Les pompiers servent également de "variable d’ajustement" pour pallier le manque de transports ambulanciers (un secteur de moins en moins attractif alors que les tarifs de l’Assurance maladie n’ont pas été revalorisés depuis 16 ans et que les conditions sont de plus en plus difficiles pour les petites structures). Ils sont par ailleurs régulièrement appelés pour secourir les plus âgés (le nombre de relevage à domicile est passé de 120 000 par an en 2010 à 200 000) en raison du vieillissement de la population qui n’est pas pris en charge par des services adaptés et alors que les dispositifs de télé alarme reposent trop souvent sur les pompiers. Enfin, la police, elle aussi a tendance à se décharger sur les pompiers : ainsi les cas d’ivresse sur la voie publique sont transformés en malaise pour que les pompiers puissent être sollicités pour un transport aux urgences afin d’éviter un placement en cellule de dégrisement.
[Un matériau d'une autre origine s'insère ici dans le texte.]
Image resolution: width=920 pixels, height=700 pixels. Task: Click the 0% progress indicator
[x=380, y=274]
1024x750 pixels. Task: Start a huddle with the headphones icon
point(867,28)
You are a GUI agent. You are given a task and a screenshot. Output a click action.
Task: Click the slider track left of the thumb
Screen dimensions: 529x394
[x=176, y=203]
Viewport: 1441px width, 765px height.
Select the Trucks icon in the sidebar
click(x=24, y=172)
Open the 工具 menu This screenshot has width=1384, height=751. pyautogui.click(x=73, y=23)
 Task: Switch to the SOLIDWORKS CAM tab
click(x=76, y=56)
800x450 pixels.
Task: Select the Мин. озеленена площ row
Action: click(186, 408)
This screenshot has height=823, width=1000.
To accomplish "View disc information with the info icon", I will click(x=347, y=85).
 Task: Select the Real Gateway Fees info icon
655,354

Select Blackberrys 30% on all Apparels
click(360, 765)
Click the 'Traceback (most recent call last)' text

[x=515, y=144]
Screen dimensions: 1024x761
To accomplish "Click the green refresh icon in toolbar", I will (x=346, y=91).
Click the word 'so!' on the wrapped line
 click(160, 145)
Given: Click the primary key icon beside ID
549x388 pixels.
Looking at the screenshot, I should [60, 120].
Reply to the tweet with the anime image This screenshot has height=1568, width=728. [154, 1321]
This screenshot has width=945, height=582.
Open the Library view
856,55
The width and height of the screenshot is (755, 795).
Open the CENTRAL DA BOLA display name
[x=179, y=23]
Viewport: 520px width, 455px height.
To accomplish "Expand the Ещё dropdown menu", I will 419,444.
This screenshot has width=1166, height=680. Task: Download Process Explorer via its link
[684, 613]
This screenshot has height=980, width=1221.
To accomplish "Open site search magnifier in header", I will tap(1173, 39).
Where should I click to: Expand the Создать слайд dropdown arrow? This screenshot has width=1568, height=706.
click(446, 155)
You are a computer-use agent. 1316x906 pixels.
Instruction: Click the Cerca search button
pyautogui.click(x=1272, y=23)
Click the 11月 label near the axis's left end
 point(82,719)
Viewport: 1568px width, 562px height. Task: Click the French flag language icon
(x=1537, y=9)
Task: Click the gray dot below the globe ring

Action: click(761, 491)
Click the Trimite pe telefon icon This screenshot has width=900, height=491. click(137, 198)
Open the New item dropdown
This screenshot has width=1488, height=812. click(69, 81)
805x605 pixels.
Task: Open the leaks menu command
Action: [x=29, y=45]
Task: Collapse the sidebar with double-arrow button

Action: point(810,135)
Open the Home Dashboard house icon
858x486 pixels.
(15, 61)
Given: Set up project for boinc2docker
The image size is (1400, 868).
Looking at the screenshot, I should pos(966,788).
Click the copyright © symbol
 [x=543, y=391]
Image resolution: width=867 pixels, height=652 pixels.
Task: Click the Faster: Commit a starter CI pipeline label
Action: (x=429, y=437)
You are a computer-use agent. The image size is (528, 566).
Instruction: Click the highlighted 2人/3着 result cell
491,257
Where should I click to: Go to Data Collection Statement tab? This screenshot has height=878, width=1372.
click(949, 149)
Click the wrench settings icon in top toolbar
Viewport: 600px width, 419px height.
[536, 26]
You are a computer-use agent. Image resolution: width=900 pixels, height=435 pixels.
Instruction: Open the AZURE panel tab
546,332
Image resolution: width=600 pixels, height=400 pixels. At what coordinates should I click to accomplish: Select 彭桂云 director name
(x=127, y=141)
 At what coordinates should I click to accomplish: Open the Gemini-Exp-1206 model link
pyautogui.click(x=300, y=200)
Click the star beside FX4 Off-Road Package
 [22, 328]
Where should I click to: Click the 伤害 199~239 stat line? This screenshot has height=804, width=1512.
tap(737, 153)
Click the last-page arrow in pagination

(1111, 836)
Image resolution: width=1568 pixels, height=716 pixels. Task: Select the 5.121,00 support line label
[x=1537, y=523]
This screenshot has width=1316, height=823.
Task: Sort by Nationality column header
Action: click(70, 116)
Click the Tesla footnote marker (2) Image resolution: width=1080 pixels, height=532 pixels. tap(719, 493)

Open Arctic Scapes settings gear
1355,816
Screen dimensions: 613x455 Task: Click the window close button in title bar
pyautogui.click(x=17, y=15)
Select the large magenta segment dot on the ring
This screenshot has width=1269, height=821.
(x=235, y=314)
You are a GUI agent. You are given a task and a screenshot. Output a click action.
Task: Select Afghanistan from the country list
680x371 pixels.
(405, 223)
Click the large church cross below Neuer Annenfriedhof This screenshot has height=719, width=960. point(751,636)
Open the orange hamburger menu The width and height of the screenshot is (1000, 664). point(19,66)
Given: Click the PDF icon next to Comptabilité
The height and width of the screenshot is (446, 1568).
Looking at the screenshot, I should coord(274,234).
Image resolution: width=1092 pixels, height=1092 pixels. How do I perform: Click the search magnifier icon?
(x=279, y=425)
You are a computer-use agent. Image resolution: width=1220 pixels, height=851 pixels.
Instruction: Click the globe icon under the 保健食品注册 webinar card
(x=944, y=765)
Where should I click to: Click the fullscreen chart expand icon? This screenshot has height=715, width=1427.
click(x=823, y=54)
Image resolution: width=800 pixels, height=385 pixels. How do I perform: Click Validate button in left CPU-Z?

Autant de rouages qui se grippent et dont la suractivité des pompiers est l’ultime conséquence, potentiellement désastreuse. Une mécanique vicieuse qui confirme qu’une prime de 100 euros sera insuffisante pour résoudre les problématiques comme le rappellera demain le Collectif Inter-Urgences qui souhaite en premier lieu le recrutement de 10 000 paramédicaux.